Eşitlik, herkese aynı koşulları sunmaktır
Eşitlik, kelime anlamıyla herkesin aynı haklara, fırsatlara ve imkânlara sahip olması demektir. Yani eşitlik anlayışında “herkese aynı” ilkesine vurgu yapılır. Ancak burada dikkat edilmesi gereken bir nokta vardır: İnsanlar doğuştan aynı koşullara sahip değildir. Kimisi güçlü, kimisi zayıf; kimisi varlıklı, kimisi yoksul bir çevrede dünyaya gelir. Bu nedenle, herkese aynı şeyi vermek bazen adil sonuçlar doğurmaz.
Adalet, herkese hak ettiğini vermektir
Adalet ise, bireylerin farklı ihtiyaçlarını ve koşullarını gözeterek, herkesin hak ettiğini almasını sağlamak anlamına gelir.
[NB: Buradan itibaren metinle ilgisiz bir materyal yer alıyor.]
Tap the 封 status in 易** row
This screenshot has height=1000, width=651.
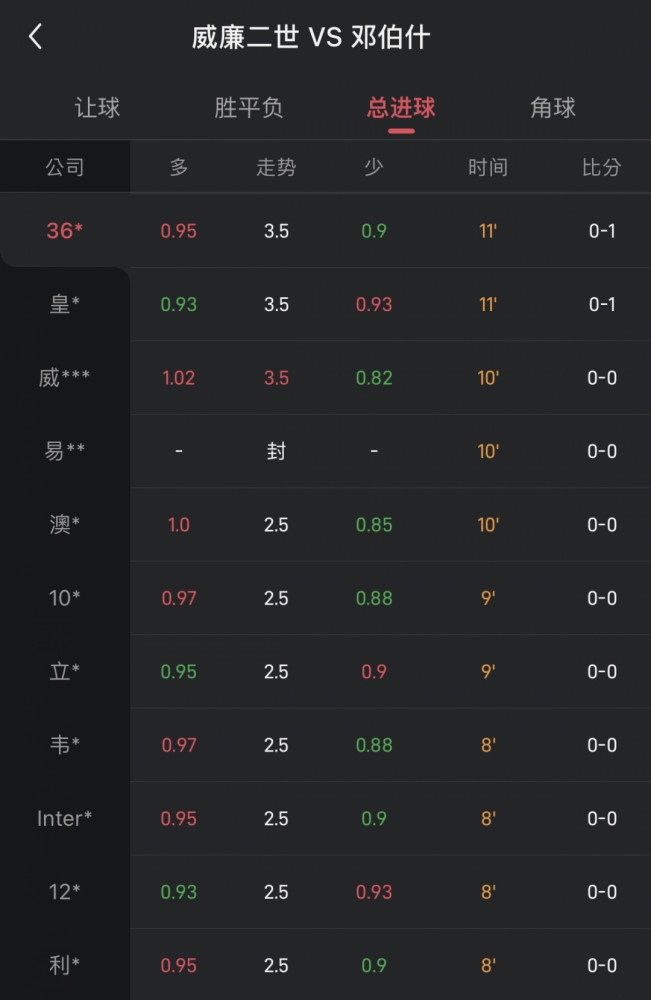(x=276, y=451)
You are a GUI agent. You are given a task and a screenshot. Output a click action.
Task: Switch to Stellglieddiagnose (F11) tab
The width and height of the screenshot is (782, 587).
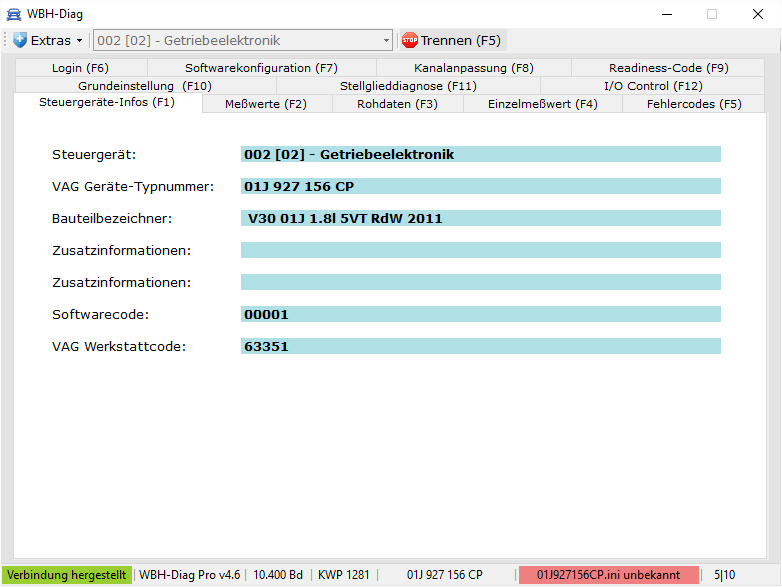pos(408,86)
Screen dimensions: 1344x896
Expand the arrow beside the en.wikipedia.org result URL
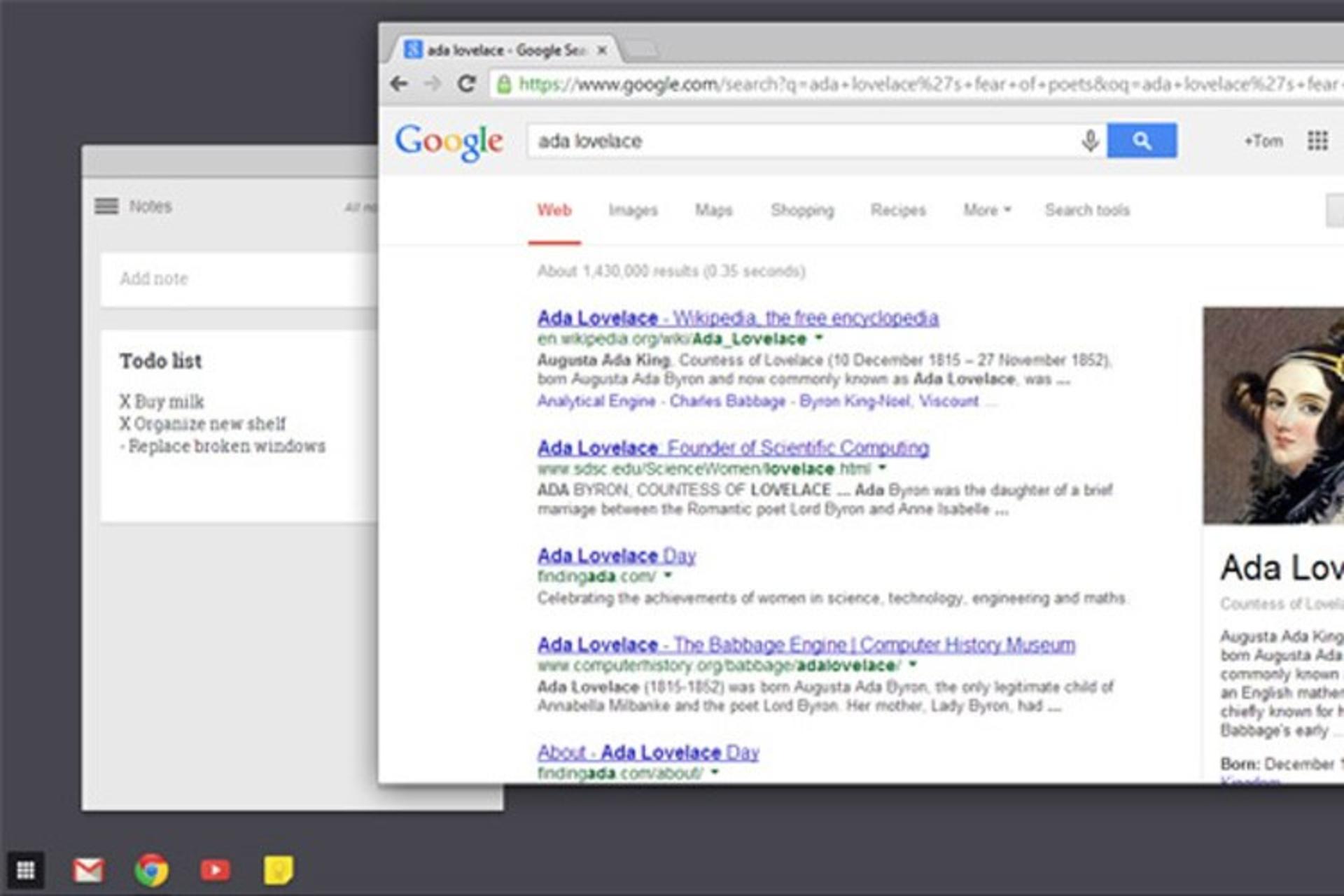818,338
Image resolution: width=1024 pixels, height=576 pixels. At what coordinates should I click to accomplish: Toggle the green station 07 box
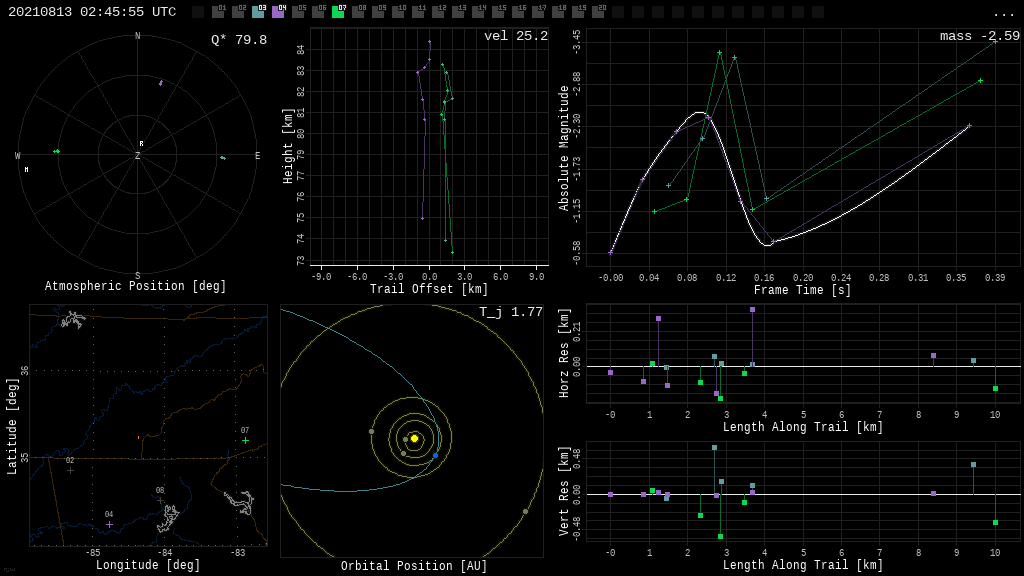click(x=338, y=12)
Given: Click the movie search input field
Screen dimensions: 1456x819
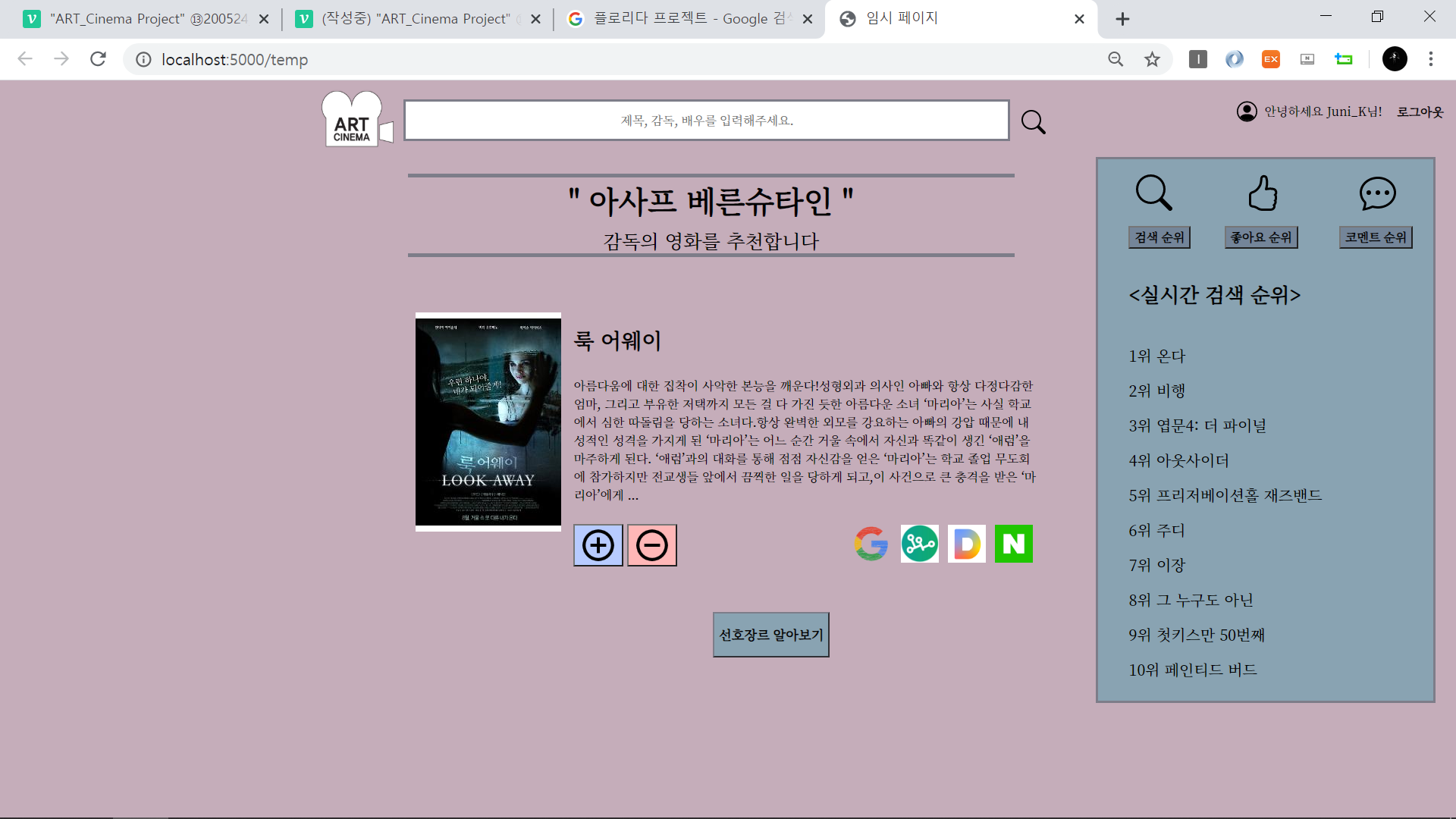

Başka bir deyişle adalet, “herkese aynı” değil, “herkese hakkını” vermektir.
Bu farkı anlamak için şu örnek oldukça açıklayıcıdır: Bir okulda, boyları farklı üç öğrenci bir duvarın arkasındaki maçı izlemek ister. Her birine aynı boyda bir tabure verilirse (eşitlik), kısa boylu olan yine göremez. Fakat her biri kendi boyuna göre farklı yükseklikte tabureye çıkarsa (adalet), herkes maçı izleyebilir. İşte eşitlik ile adalet arasındaki fark budur.
Toplumsal yaşamda denge arayışı
Modern hukuk sistemleri, eşitlik ve adalet kavramlarını bir arada ele alır. Yasalar önünde herkesin eşit olması esastır; ancak bu eşitlik, adaletin bir parçası olarak uygulanır. Örneğin, engelli bireyler için tanınan bazı ayrıcalıklar, eşitliğe aykırı değil, aksine adaletin bir gereğidir. Çünkü adalet, dezavantajlı grupların topluma eşit katılımını mümkün kılmak için eşitlikten farklı uygulamalara izin verir.
Eşitlik, adaletin bir aracıdır
Sonuç olarak eşitlik ve adalet birbirini tamamlayan ama aynı olmayan iki kavramdır. Eşitlik, adaletin gerçekleşebilmesi için kullanılan bir araçtır; ancak tek başına adil bir düzen kurmak için yeterli değildir. Gerçek adalet, insanların farklılıklarını dikkate alarak herkese hak ettiği değeri ve fırsatı tanımaktan geçer. Çünkü eşitlik herkesin aynı noktada başlamasıdır; adalet ise herkesin aynı hedefe ulaşabilmesi için gereken desteği görmesidir.